It seems faintly absurd, therefore, to suggest that Chinese food (or drink, indeed) is being Westernized by the likes of McDonald’s. Of course, Chinese food has been influenced by the West, for example in terms of ingredients (the chillies characteristic of Sichuan food were originally introduced by the Spanish), but the impact has been very limited. The exceptional attachment of the Chinese to their food – in contrast to some other aspects of their culture, like clothing and architecture, which they have been largely prepared to relinquish – is illustrated by the fact that overseas Chinese communities, from South-East Asia to North America, continue to eat Chinese food as their main diet. [394]
Japanese food has been subject to rather greater Western influence. Japan abounds with homespun, Western-based food, much of which was invented in the wake of the Meiji Restoration. The Japanese elite sought to imitate French cuisine in the late nineteenth century, and after the First World War Western dishes began to enter middle-class kitchens, albeit in a highly indi genized form. Essentially, foreign dishes were accommodated into the Japanese meal pattern as side dishes – thereby also mimicking the ways in which Japanese society accepted, and also cordoned off, foreign influences more generally. [395] According to Katarzyna Cwiertka:
The basic rules concerning the blending of Japanese and Western foodstuffs, seasonings, and cooking techniques were set around the third decade of the twentieth century and have continued to be followed to this day, as Japanese cooks carry on with the adaptation of foreign elements into the Japanese context. Some combinations catch on to eventually become integral parts of the Japanese diet. Others are rejected, but they may reappear again a few decades later, advocated as new and fashionable. [396]
While the languages of East Asia are still overwhelmingly spoken within the region but not outside, this is not true of its food. Poor migrants have taken their food with them – Chinese restaurants, for example, have been the mainstay business of Chinese migrants, certainly in the early decades of settlement, as any Chinatown in the world will testify. While European food had only a limited impact on East Asia, mainly as a result of colonialism, reverse migration, from East Asia to the West, much of it over the last forty years, has enjoyed far greater culinary influence. Chinese, Japanese, Vietnamese, Thai, Korean and Malaysian restaurants – and, of course, Indian – have become a familiar sight in the West. [397] Over the last twenty-five years, Japanese food has become very popular on the West Coast of the United States, leading to the creation of new Japanese-American hybrid dishes like the California roll. [398]
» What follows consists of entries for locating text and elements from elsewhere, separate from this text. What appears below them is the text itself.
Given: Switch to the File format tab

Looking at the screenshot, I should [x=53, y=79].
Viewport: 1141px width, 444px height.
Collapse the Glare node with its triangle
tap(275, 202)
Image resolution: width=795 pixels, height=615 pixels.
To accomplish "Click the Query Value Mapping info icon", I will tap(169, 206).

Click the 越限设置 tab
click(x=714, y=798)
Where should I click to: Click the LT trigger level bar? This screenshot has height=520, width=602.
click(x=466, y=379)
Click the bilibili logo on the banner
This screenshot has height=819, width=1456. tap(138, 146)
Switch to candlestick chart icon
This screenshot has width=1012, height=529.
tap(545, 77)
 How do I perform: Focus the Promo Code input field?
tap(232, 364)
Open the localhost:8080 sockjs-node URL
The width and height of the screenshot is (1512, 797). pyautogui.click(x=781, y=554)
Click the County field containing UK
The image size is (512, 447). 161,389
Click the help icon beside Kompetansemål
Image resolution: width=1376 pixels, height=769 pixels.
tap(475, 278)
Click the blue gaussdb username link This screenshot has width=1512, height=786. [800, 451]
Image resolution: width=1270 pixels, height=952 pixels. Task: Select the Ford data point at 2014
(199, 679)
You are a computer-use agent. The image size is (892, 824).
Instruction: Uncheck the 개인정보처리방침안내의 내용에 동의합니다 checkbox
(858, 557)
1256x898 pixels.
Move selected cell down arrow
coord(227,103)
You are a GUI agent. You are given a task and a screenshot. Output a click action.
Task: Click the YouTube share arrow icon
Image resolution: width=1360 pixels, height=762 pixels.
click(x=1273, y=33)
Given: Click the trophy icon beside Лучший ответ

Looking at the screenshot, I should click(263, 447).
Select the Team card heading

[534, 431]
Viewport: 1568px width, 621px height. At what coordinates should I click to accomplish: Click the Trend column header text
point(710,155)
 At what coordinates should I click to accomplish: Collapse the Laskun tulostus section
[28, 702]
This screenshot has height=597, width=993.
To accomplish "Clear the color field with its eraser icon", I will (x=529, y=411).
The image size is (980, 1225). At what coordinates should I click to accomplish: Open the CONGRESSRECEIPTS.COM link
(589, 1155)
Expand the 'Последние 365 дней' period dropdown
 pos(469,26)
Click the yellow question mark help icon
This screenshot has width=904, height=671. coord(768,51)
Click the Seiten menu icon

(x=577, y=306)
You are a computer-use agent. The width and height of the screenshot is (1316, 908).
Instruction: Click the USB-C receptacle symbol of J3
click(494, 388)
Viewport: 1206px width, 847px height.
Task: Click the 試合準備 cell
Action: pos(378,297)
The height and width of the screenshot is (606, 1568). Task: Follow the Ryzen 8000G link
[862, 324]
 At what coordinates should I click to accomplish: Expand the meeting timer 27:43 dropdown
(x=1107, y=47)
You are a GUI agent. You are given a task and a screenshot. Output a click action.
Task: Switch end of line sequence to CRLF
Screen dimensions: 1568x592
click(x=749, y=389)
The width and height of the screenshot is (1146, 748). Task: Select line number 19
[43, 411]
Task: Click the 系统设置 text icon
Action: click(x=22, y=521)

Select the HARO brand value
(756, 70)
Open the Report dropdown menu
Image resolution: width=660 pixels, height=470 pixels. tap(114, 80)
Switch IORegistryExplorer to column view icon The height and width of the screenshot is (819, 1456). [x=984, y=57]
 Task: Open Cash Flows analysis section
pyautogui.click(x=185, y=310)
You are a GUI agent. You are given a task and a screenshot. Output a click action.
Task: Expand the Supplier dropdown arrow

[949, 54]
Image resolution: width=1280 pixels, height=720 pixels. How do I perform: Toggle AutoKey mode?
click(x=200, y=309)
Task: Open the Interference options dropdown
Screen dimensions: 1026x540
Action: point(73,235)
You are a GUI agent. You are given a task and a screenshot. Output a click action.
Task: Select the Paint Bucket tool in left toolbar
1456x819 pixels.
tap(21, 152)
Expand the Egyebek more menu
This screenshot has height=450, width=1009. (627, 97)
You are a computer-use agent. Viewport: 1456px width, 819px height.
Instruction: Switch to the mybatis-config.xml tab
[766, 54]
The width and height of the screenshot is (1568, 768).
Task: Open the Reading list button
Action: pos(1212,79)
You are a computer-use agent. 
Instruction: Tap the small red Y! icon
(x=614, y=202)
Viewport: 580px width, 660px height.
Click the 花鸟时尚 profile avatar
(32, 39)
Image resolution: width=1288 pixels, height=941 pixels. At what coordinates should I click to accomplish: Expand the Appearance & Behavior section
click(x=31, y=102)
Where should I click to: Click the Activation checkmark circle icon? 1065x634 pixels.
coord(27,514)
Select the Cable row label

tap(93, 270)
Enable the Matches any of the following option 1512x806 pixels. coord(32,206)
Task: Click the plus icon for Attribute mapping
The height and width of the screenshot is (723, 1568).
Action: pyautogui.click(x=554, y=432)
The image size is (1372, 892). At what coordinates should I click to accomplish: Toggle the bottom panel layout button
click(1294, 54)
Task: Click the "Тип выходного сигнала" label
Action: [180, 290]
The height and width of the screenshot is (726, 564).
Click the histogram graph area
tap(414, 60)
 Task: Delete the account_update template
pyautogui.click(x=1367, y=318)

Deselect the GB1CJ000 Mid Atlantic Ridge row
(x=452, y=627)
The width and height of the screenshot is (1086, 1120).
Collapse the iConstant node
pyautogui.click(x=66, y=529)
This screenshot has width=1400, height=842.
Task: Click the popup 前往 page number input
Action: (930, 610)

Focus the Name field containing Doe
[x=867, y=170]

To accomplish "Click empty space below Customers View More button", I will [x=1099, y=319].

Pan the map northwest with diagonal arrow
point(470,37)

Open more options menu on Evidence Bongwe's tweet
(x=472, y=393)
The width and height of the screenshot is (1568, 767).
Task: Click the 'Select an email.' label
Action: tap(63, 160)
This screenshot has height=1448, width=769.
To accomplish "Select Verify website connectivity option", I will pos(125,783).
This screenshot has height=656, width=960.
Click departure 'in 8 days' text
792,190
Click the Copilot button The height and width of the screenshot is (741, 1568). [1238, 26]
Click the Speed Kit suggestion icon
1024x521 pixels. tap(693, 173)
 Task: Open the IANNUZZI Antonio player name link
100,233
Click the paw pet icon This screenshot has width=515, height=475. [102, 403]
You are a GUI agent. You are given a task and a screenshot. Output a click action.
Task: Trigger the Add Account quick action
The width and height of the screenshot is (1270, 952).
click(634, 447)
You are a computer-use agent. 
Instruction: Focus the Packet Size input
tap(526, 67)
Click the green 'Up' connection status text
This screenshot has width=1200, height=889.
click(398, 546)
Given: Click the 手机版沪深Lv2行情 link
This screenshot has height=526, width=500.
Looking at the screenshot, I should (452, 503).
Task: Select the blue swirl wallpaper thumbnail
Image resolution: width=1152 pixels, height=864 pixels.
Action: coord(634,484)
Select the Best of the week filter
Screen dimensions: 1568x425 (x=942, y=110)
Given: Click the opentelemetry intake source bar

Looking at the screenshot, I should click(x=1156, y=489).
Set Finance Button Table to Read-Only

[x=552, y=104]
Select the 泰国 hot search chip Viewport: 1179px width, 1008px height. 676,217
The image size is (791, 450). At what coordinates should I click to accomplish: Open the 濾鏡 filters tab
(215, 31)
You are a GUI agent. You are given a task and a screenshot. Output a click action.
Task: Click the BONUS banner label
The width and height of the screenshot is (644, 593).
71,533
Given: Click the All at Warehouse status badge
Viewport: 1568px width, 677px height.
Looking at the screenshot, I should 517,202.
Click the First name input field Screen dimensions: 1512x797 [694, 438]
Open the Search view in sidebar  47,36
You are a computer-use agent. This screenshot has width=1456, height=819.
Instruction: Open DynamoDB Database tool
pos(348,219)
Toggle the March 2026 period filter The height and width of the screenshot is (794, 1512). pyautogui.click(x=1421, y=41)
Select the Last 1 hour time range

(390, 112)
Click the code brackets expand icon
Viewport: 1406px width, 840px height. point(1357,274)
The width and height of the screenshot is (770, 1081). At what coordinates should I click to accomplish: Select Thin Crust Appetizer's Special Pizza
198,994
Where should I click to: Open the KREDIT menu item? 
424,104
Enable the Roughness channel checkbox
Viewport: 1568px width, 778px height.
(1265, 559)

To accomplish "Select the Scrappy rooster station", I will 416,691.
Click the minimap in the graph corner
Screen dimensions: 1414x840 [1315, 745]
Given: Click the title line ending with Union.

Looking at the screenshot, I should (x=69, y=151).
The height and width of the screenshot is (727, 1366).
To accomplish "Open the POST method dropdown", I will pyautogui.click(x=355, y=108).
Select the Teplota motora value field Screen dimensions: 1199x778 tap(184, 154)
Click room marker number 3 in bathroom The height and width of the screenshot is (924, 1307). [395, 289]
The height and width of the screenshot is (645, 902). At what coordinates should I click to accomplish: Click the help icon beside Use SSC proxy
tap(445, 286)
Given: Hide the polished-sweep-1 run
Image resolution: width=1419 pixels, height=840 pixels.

Rather than the Westernization of East Asian eating habits, it would be more appropriate to speak of the reverse, the Asianization of the Western diet. The reason has much to do with migration but is also a consequence of the sheer richness and quality of many cuisines in the region when compared with the great majority of their counterparts in Europe and North America. Take the case of Britain, the world’s greatest colonizer, whose own food culture can only be described, in its contemporary state, as impoverished and threadbare. The vacuum that was British cuisine after the Second World War has largely been filled by a myriad of foreign influences, in the first instance European, especially Italian and French, but also Asian, notably Indian and Chinese. As a consequence, its cuisine has become a hybrid: in the realm of food, Britain resembles a developing country, retaining something of its own while borrowing extensively from elsewhere. The same can be said of the United States, though of course it started life as a European hybrid in the first place. All cuisines in the era of globalization are becoming more hybrid, but the extent of this should not be exaggerated. In East Asia food remains essentially indigenous and only hybrid at the margins, with the obvious exception of a multiracial country like Malaysia, where there has been enormous cross-fertilization in food between the Malays, Chinese and Indians, resulting in a very distinctive national cuisine.